Embryo implantation is the first step in the establishment of pregnancy in eutherian (Placental) mammals. Although viviparity evolved prior to the common ancestor of marsupials and eutherian mammals (therian ancestor), implantation is unique to eutherians. The ancestral therian pregnancy likely involved a short phase of attachment between the fetal and maternal tissues followed by parturition rather than implantation, similar to the mode of pregnancy found in marsupials such as the opossum. Embryo implantation in eutherian mammals as well as embryo attachment in opossum, induce a homologous inflammatory response in the uterus. Here, we elucidate the evolutionary mechanism by which the ancestral inflammatory fetal-maternal attachment was transformed into the process of implantation. We performed a comparative transcriptomic and immunohistochemical study of the gravid and non-gravid uteri of two eutherian mammals, armadillo (Dasypus novemcinctus) and hyrax (Procavia capensis); a marsupial outgroup, opossum (Monodelphis domestica); and compared it to previously published data on rabbit (Oryctolagus cuniculus). This taxon sampling allows inference of the eutherian ancestral state. Our results show that in the eutherian lineage, the ancestral inflammatory response was domesticated by suppressing a detrimental component viz. signaling by the cytokine IL17A, while retaining components that are beneficial to placentation, viz. angiogenesis, vascular permeability, remodeling of extracellular matrix.
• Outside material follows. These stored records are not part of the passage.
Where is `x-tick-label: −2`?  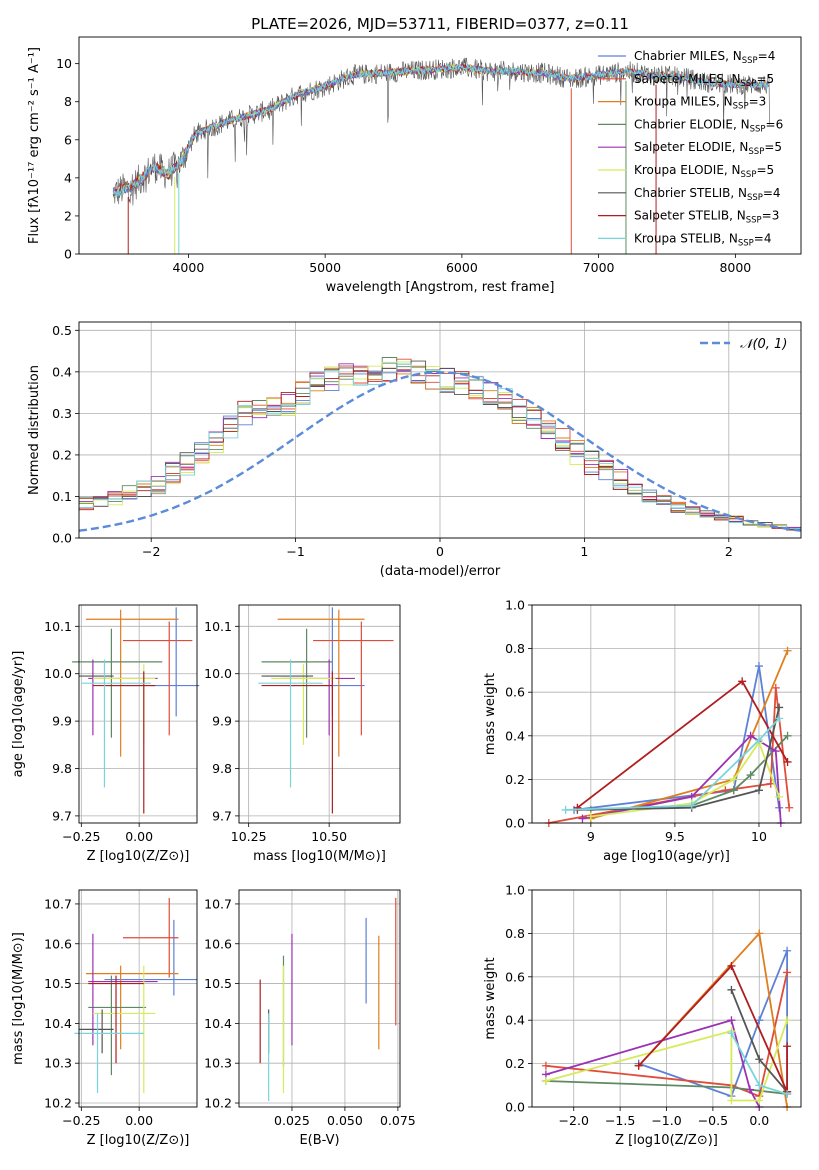 x-tick-label: −2 is located at coordinates (151, 552).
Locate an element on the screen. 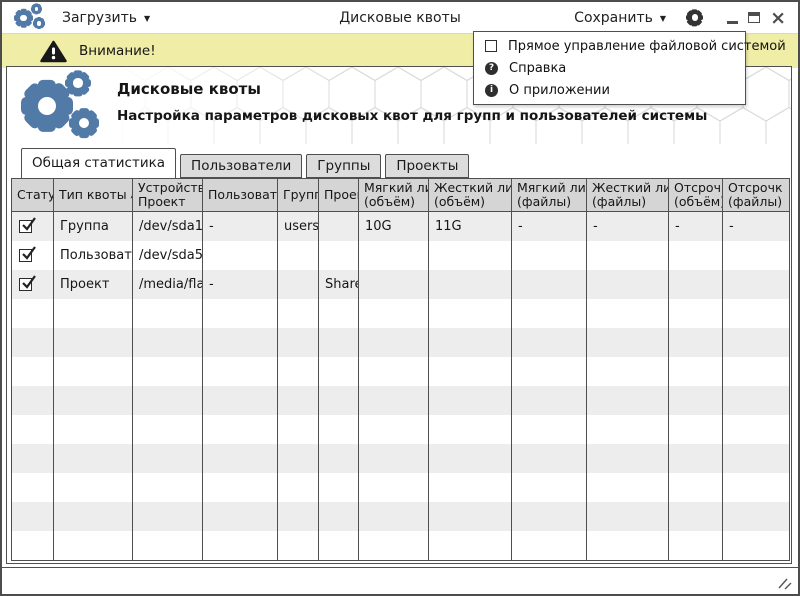 Image resolution: width=800 pixels, height=596 pixels. menu-item-help: ? Справка is located at coordinates (610, 68).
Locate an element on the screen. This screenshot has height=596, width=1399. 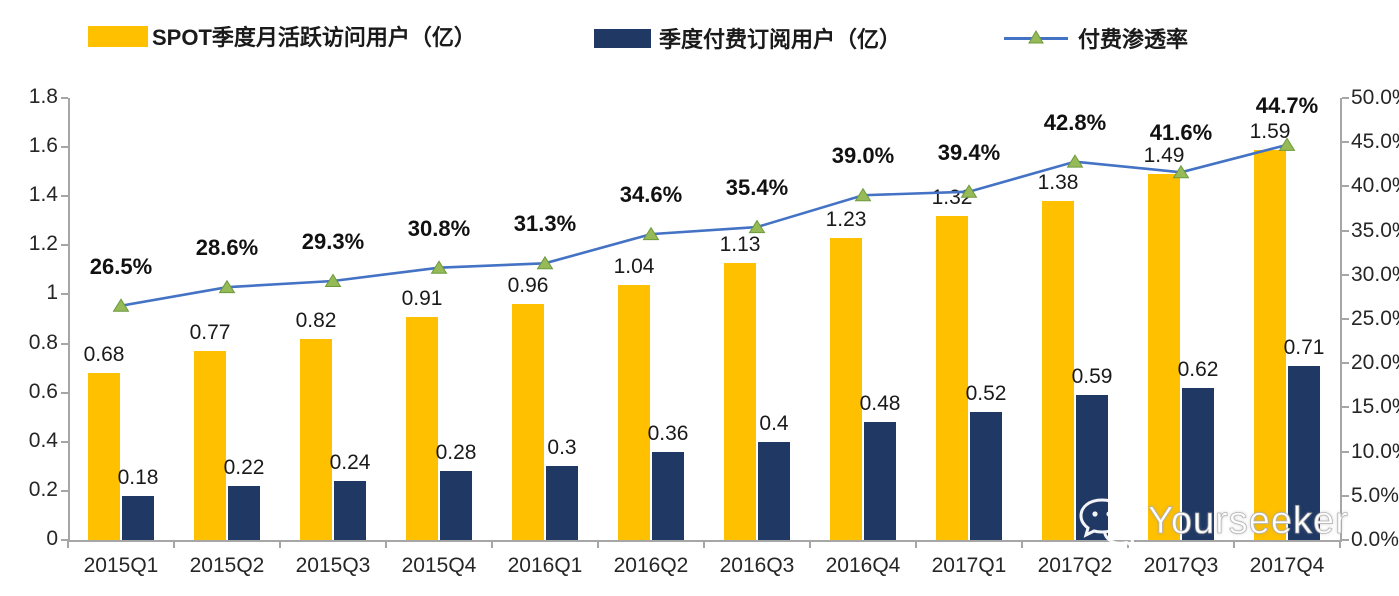
left-axis-tick-label: 1 is located at coordinates (52, 293).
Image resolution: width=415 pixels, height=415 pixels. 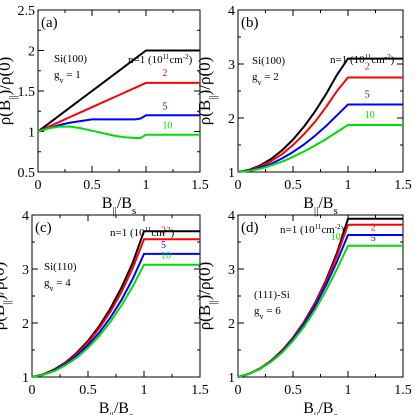 What do you see at coordinates (68, 77) in the screenshot?
I see `valley-degeneracy-label: gv = 1` at bounding box center [68, 77].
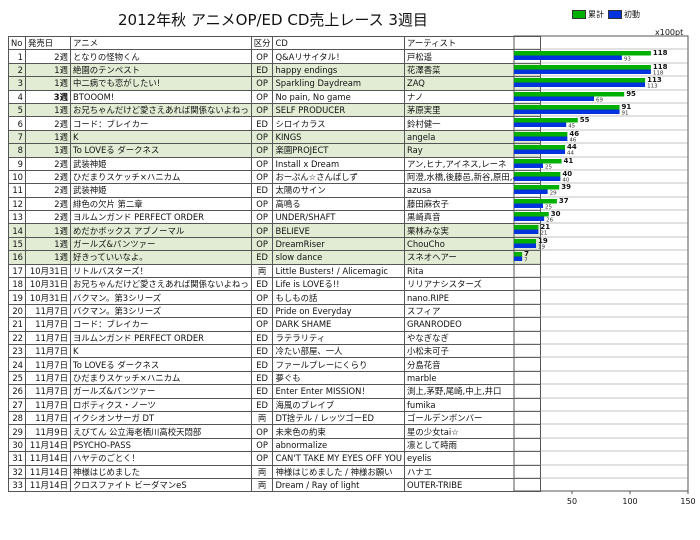  I want to click on bar-total-label: 37, so click(564, 201).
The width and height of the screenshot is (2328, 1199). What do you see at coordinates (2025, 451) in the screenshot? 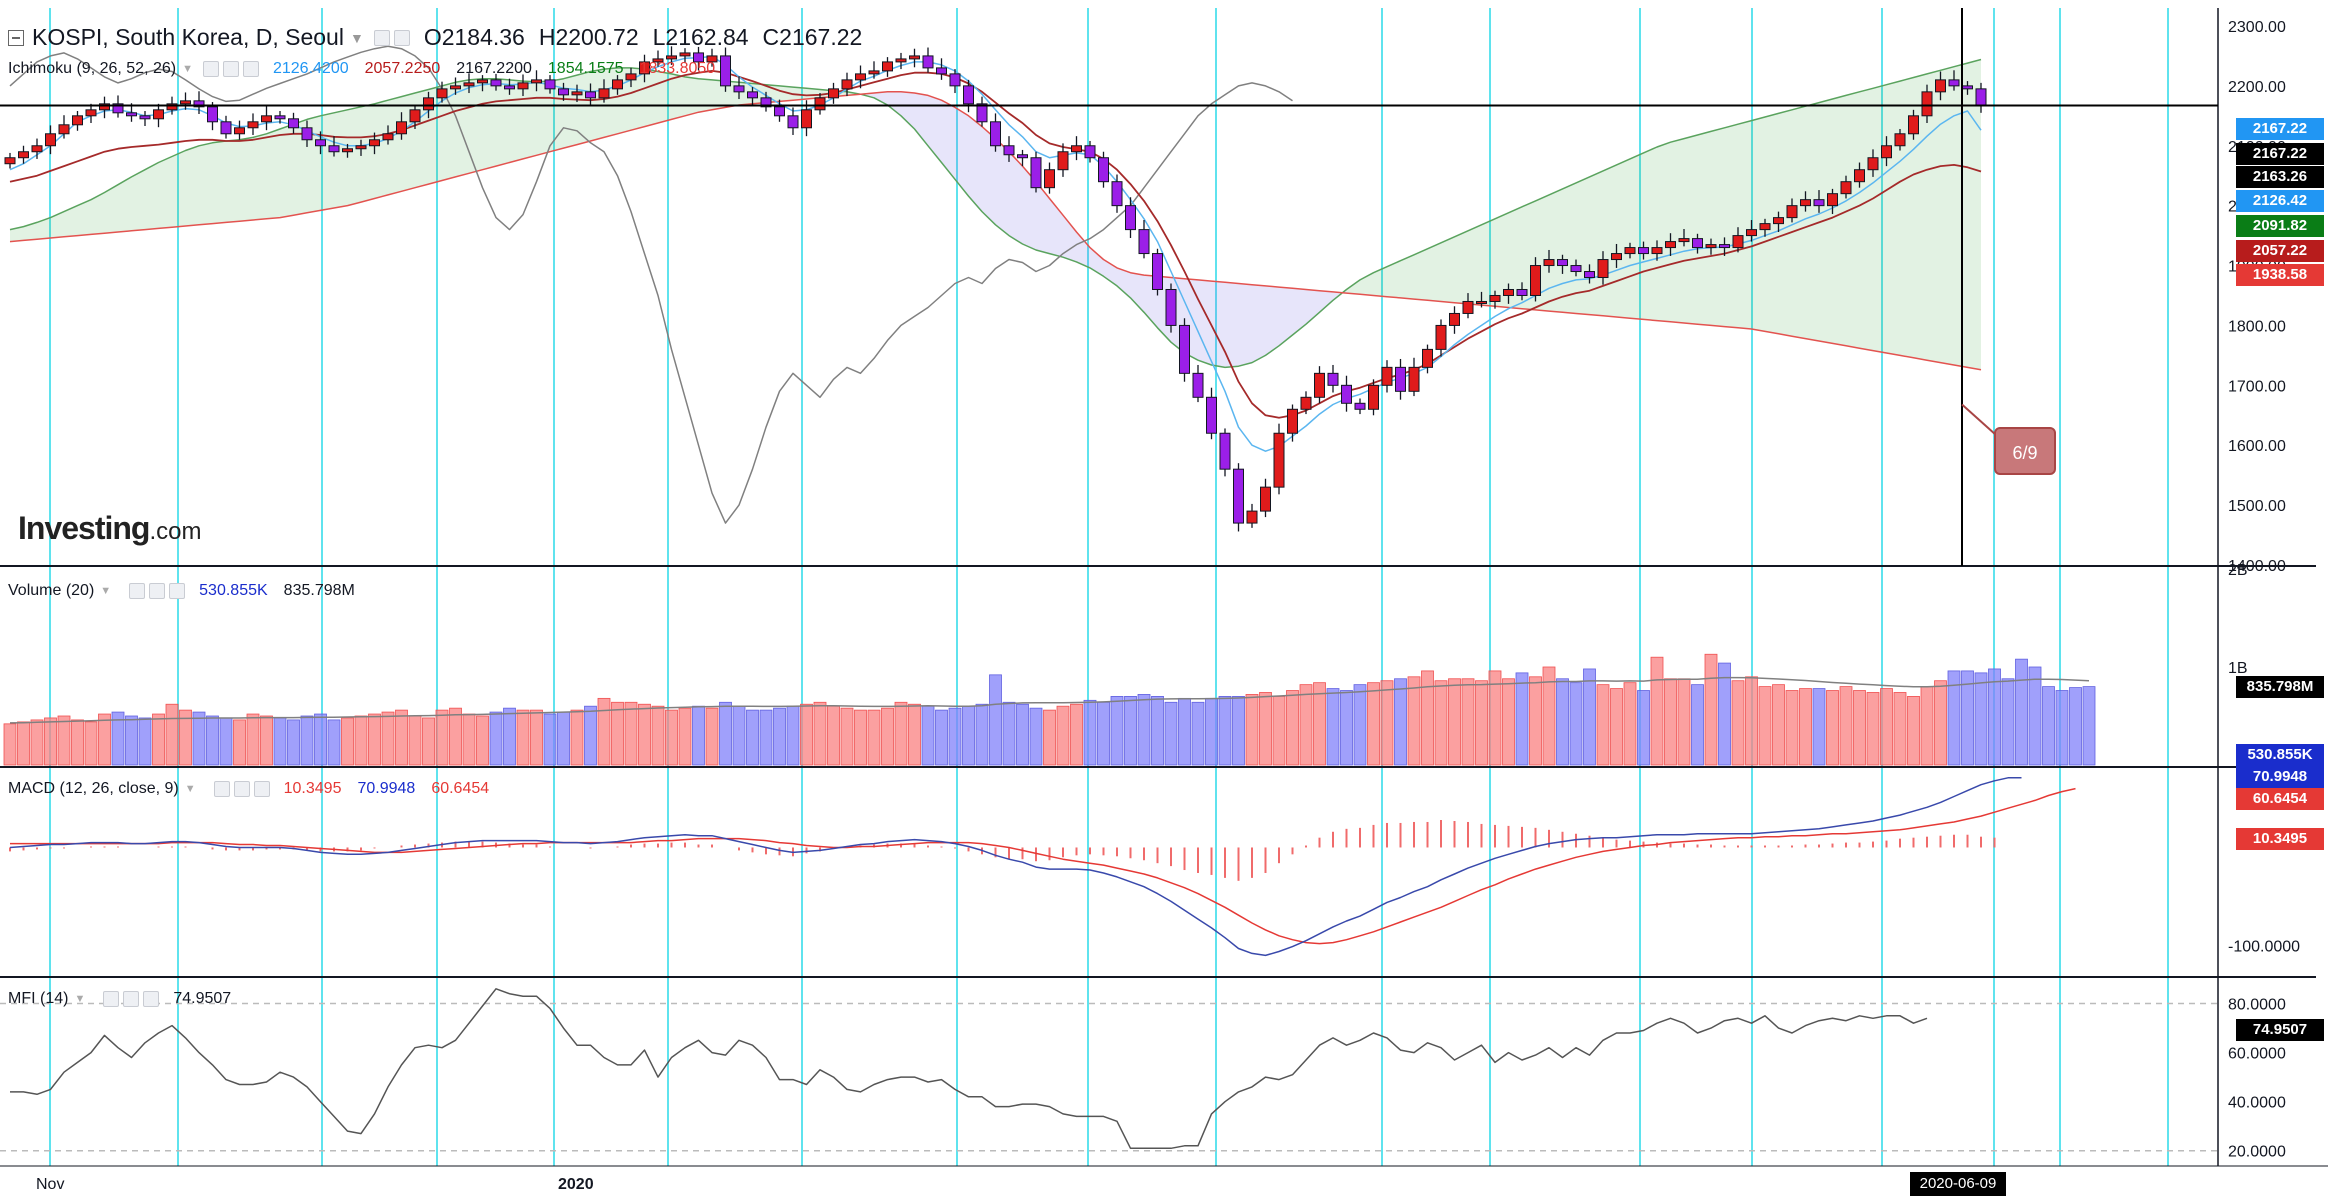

IL17A mediates recruitment of neutrophils to inflamed mucosal tissues, which, if unchecked, can damage the uterus as well as the embryo and lead to expulsion of the fetus. We hypothesized that the uterine decidual stromal cells, which evolved coincidentally with embryo implantation, evolved, in part, to prevent IL17A-mediated neutrophil infiltration. We tested a prediction of this hypothesis in vitro, and showed that decidual stromal cells can suppress differentiation of human naïve T cells into IL17A-producing Th17 cells. Together, these results provide a mechanistic understanding of early stages of the evolution of the eutherian mode of pregnancy, and also identify a potentially ancestral function of an evolutionary novelty, the decidual stromal cell-type.